● **Problem A**
In the NHS anniversary article, list every person named in the sentence that begins "Local invitees also include", with the role and organization given for each.
● **Problem B**
Write out, without any changes, everything in the NHS anniversary article from "The service coincides" down to "2021/22 academic year.".

● **Text for analysis**
⟨

Isle of Wight community responder Neil Youngs will be among frontline NHS staff attending a birthday church service at St Paul’s Cathedral in London.

It will mark the NHS's 73 years of saving lives and invited staff will be representing colleagues from across the area.

The service coincides with an open letter calling on young Islanders to join the NHS.

Written by Chief Nursing Officer Ruth May, NHS national medical director Professor Stephen Powis and Suzanne Rastrick, the NHS’s Chief Allied Health Professions Officer, it invites people preparing for the world of work and others contemplating a career change to think about joining the “biggest care team in the world”.

There are 25,000 vacancies currently being advertised and many do not require a medical or health background.

Almost 200,000 people took up jobs in the NHS in the last year - a 6.8 per cent rise compared to the year before.

The NHS has also seen a jump in interest for degrees related to healthcare, with medical applications up by a fifth.

Applications for nursing degrees increased by almost a third (to 60,130) for the 2021/22 academic year.

The letter comes ahead of the St Paul’s service, which will be led by the Very Reverend Dr David Ison, Dean of St Paul’s and the Right Reverend and Right Honourable Dame Sarah Mullally, Bishop of London.

Local invitees also include Karen Roberts, Bereavement Services Manager at Portsmouth Hospitals University NHS Trust, Reverend Dawn Banting, Chaplain at Portsmouth Hospitals University NHS Trust, Cherry Brennan, Senior Matron at Solent NHS Trust, Iain Robertson, Catering Manager at Solent NHS Trust and Jake Plummer, a volunteer at Solent NHS Trust.

NHS chief Sir Simon Stevens will deliver an address recognising the dedication and commitment of all those who have played their part in combating coronavirus across the NHS, care sector and beyond.

Dr Ashley Price, a member of the team who treated the very first patients with the coronavirus in this country, and May Parsons, who administered the first vaccine outside of a trial, will take part in the socially distanced service.

Dr Perpetual Uke, a rheumatology consultant from Birmingham who gave birth to twins while in a coma with Covid-19 and Kathrine Dawson, who also gave birth and was in a coma with the virus and whose baby Ruby was born with it, will also have roles in the event.

⟩

● **Data**
⟨

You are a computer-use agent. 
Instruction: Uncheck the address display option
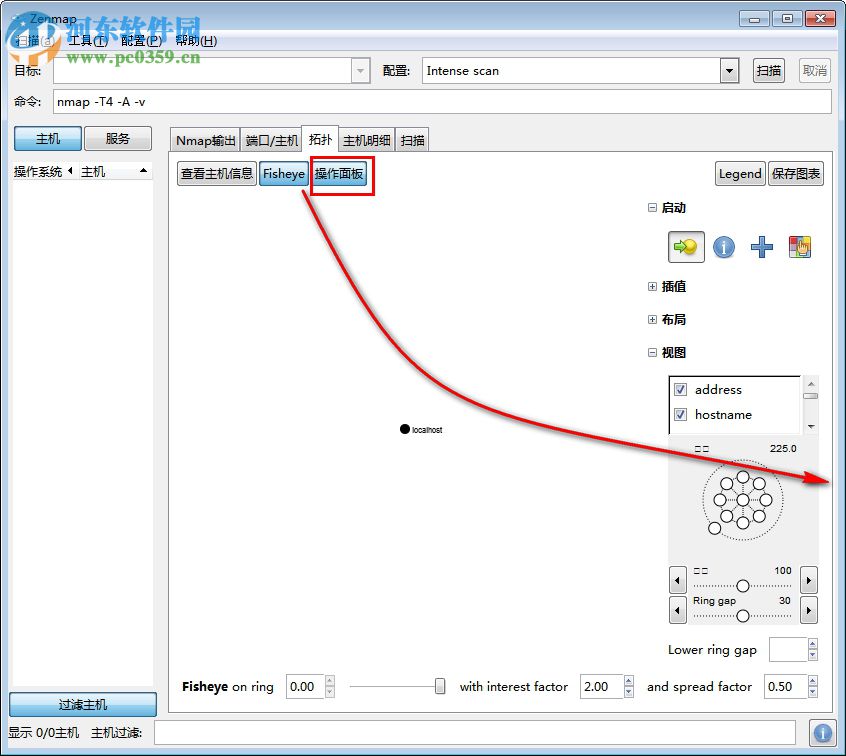point(680,390)
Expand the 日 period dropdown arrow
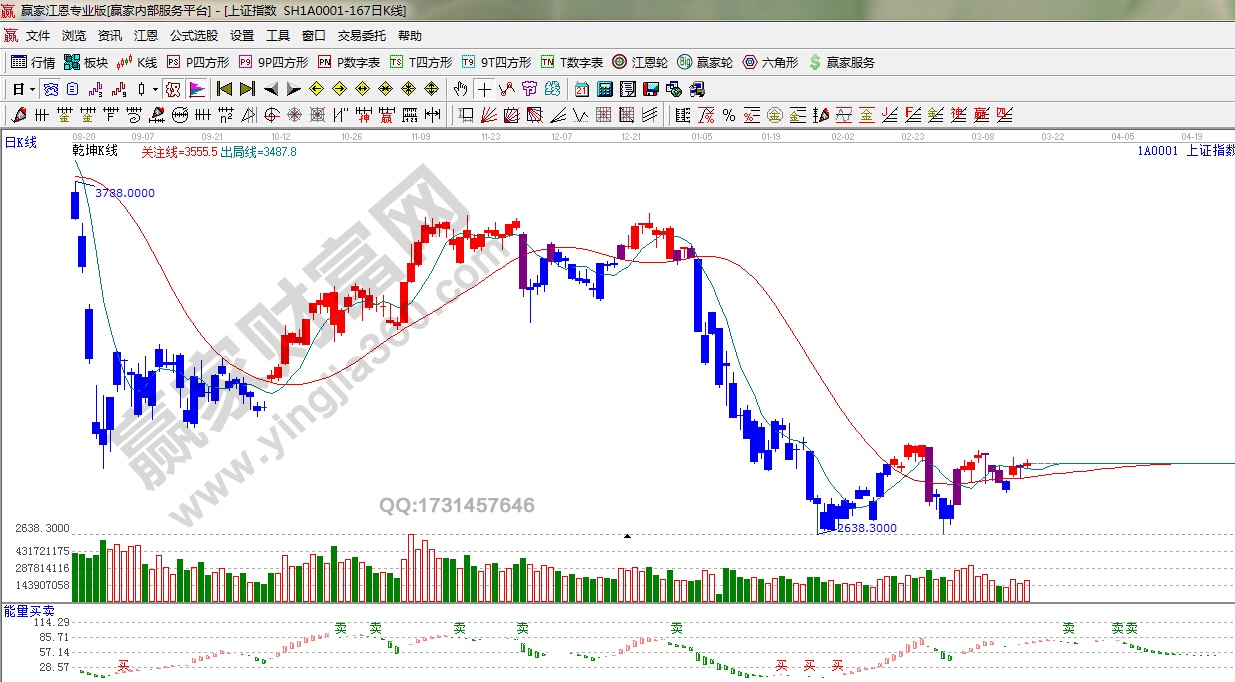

⟩

● **Task response A**
- Karen Roberts, Bereavement Services Manager at Portsmouth Hospitals University NHS Trust
- Reverend Dawn Banting, Chaplain at Portsmouth Hospitals University NHS Trust
- Cherry Brennan, Senior Matron at Solent NHS Trust
- Iain Robertson, Catering Manager at Solent NHS Trust
- Jake Plummer, a volunteer at Solent NHS Trust

● **Task response B**
The service coincides with an open letter calling on young Islanders to join the NHS.

Written by Chief Nursing Officer Ruth May, NHS national medical director Professor Stephen Powis and Suzanne Rastrick, the NHS’s Chief Allied Health Professions Officer, it invites people preparing for the world of work and others contemplating a career change to think about joining the “biggest care team in the world”.

There are 25,000 vacancies currently being advertised and many do not require a medical or health background.

Almost 200,000 people took up jobs in the NHS in the last year - a 6.8 per cent rise compared to the year before.

The NHS has also seen a jump in interest for degrees related to healthcare, with medical applications up by a fifth.

Applications for nursing degrees increased by almost a third (to 60,130) for the 2021/22 academic year.